### [TEXT TO READ]
* Start *

Add timeout to standard pilot fetch by peter941221 · Pull Request #1255 · riverqueue/river

peter941221 · 2026-05-25T13:08:20Z

Summary

Fix StandardPilot.JobGetAvailable so a stalled fetch does not hang a producer indefinitely.

Problem

producer.dispatchWork intentionally strips cancellation from the work context before fetching jobs so an in-flight fetch is allowed to complete during shutdown:

producer.go:744-766

That is reasonable, but StandardPilot.JobGetAvailable forwarded directly to exec.JobGetAvailable with no timeout at all:

rivershared/riverpilot/standard_pilot.go:18-22

This meant a stalled driver call could block a standard-pilot producer forever. The pro pilot already applies per-attempt fetch timeouts, so the standard pilot was the outlier.

Change

Add a 10-second timeout inside StandardPilot.JobGetAvailable before calling the driver.

This keeps the existing shutdown semantics intact:

fetches still ignore parent cancellation from dispatchWork
but they are now bounded, so a wedged DB call eventually returns instead of freezing the producer forever

The timeout is local to the standard pilot so there is no driver SQL change and no producer state-machine change.

* End *

### [TASK A]
Could you reproduce the pull request description word for word, starting at "rivershared/riverpilot/standard_pilot.go:18-22" and ending at "was the outlier."?
The two blocks of records were drawn from separate sources.

### [DATA FOR THIS TASK]
* Start *

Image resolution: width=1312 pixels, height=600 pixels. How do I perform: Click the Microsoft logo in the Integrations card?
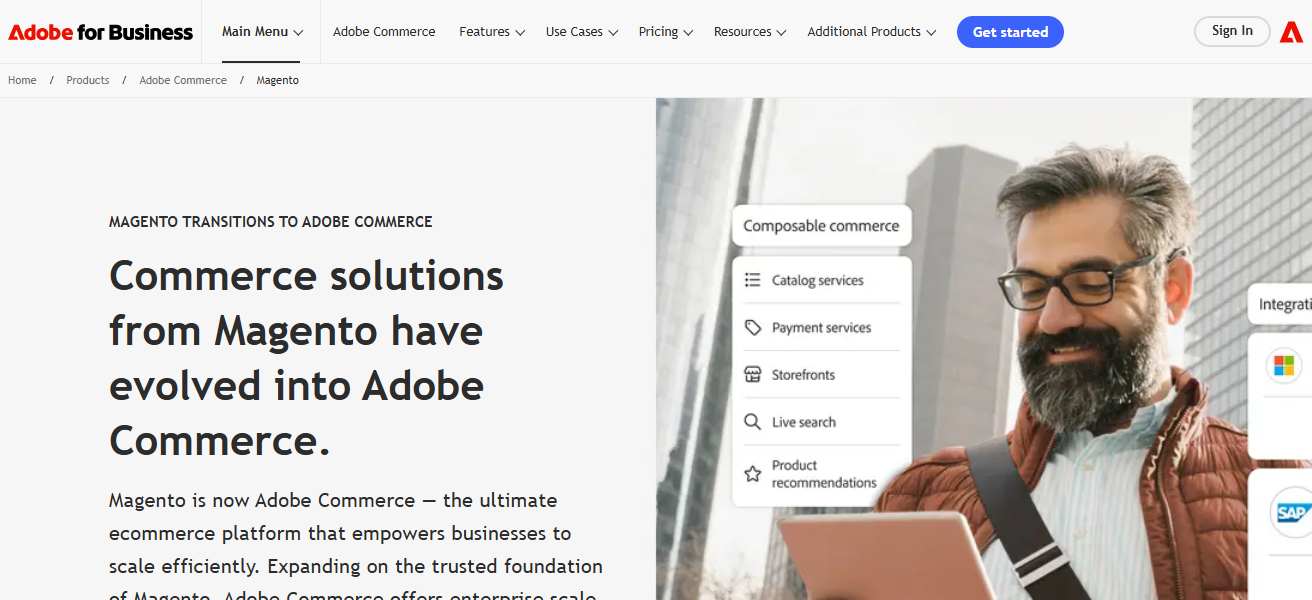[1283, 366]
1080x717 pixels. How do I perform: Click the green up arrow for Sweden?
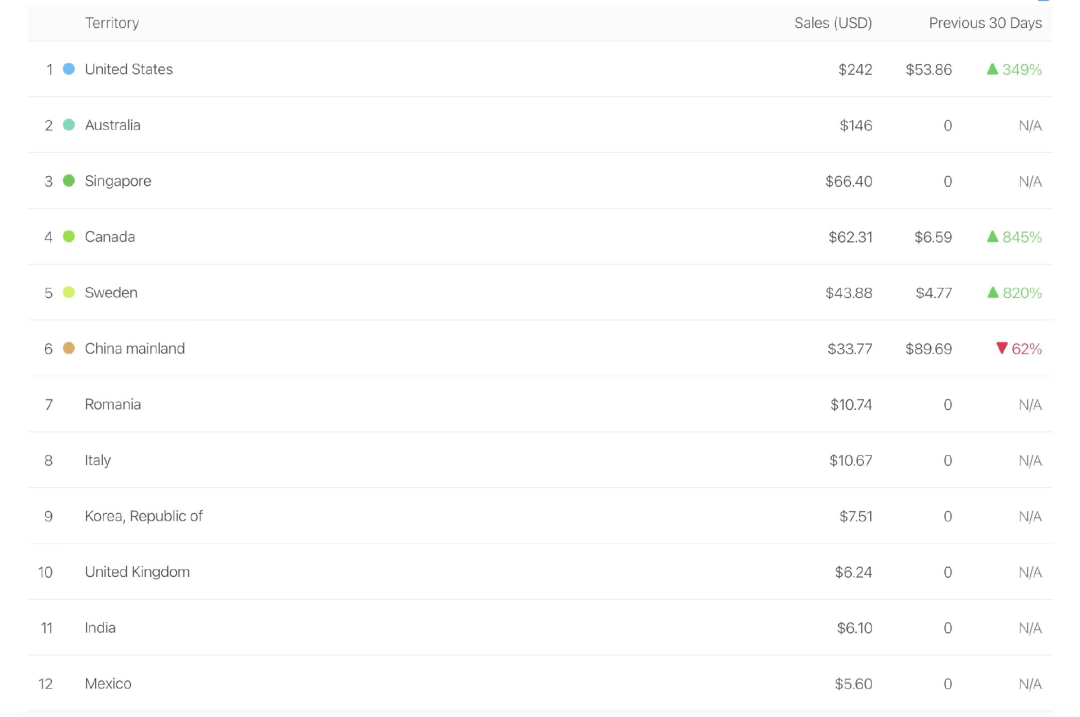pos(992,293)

* End *
* Start *

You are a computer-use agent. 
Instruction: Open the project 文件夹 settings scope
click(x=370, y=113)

* End *

### [TASK B]
Can you write out the records verbatim, starting at the line that contains "Image resolution: width=1312" and ending at the line that contains "pos(992,293)", with both of those lines included and the pictures left out?

### [PROBLEM SOLUTION A]
rivershared/riverpilot/standard_pilot.go:18-22

This meant a stalled driver call could block a standard-pilot producer forever. The pro pilot already applies per-attempt fetch timeouts, so the standard pilot was the outlier.

### [PROBLEM SOLUTION B]
Image resolution: width=1312 pixels, height=600 pixels. How do I perform: Click the Microsoft logo in the Integrations card?
[1283, 366]
1080x717 pixels. How do I perform: Click the green up arrow for Sweden?
pos(992,293)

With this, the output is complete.